EXERCISE AIM -
For this exercise, transcribe all the entries exactly as given and omit the images.

(Saved entries)
_ _ _ _
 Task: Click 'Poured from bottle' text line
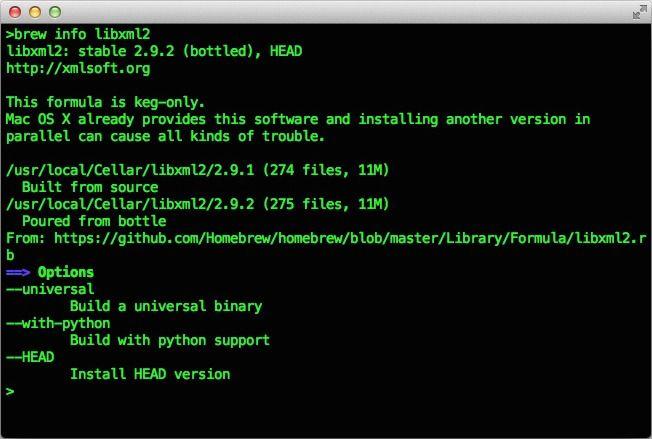point(94,221)
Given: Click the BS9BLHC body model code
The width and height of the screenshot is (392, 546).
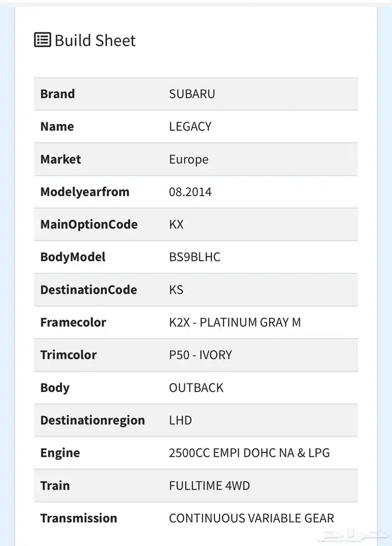Looking at the screenshot, I should coord(194,257).
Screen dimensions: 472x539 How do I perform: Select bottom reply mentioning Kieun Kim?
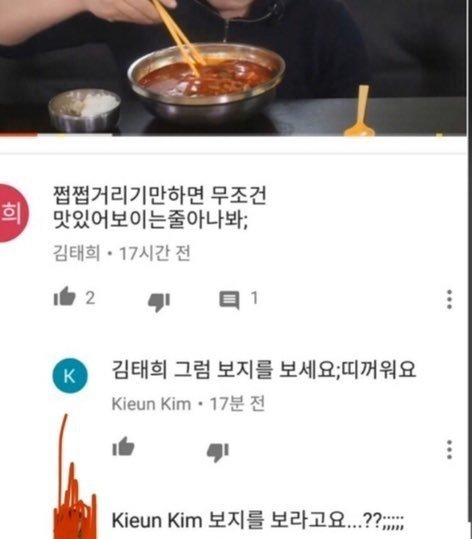258,520
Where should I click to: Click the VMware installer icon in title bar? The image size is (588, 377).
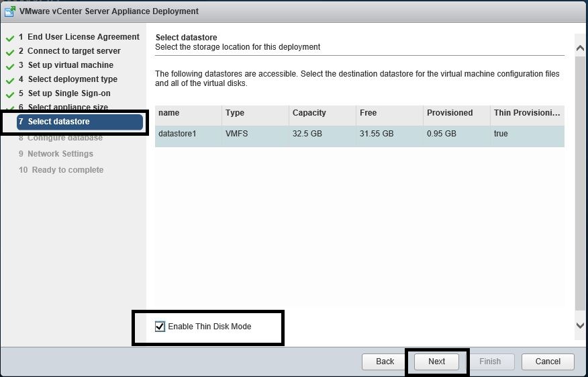(10, 11)
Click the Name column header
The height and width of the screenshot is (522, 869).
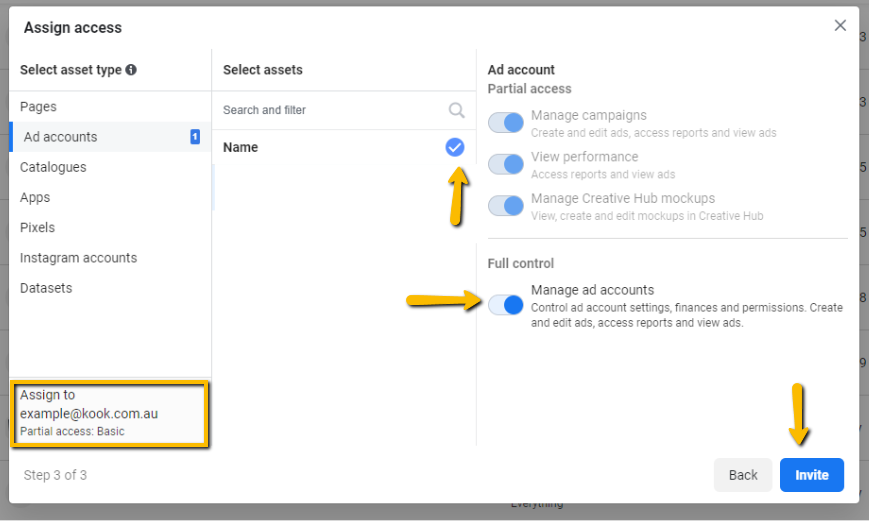click(241, 147)
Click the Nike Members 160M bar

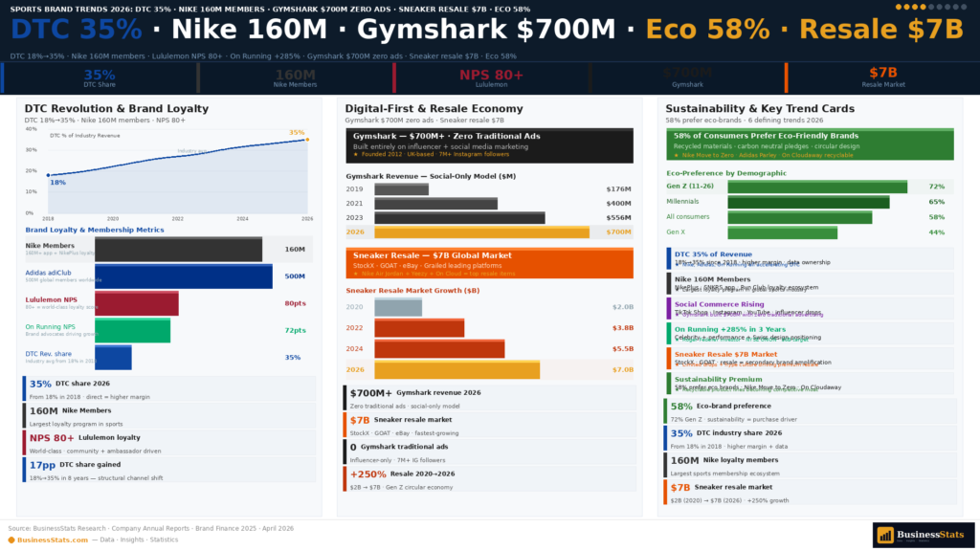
_ _ _ _
COMPLETED EXERCISE -
 Task: Click 'Poured from bottle' text line
point(94,221)
Given: Click the BS9BLHC body model code
The width and height of the screenshot is (392, 546).
Looking at the screenshot, I should coord(194,257).
Screen dimensions: 472x539 How do I perform: Select bottom reply mentioning Kieun Kim?
258,520
Where should I click to: Click the VMware installer icon in title bar? The image size is (588, 377).
(10, 11)
Click the Name column header
The height and width of the screenshot is (522, 869).
click(241, 147)
Click the Nike Members 160M bar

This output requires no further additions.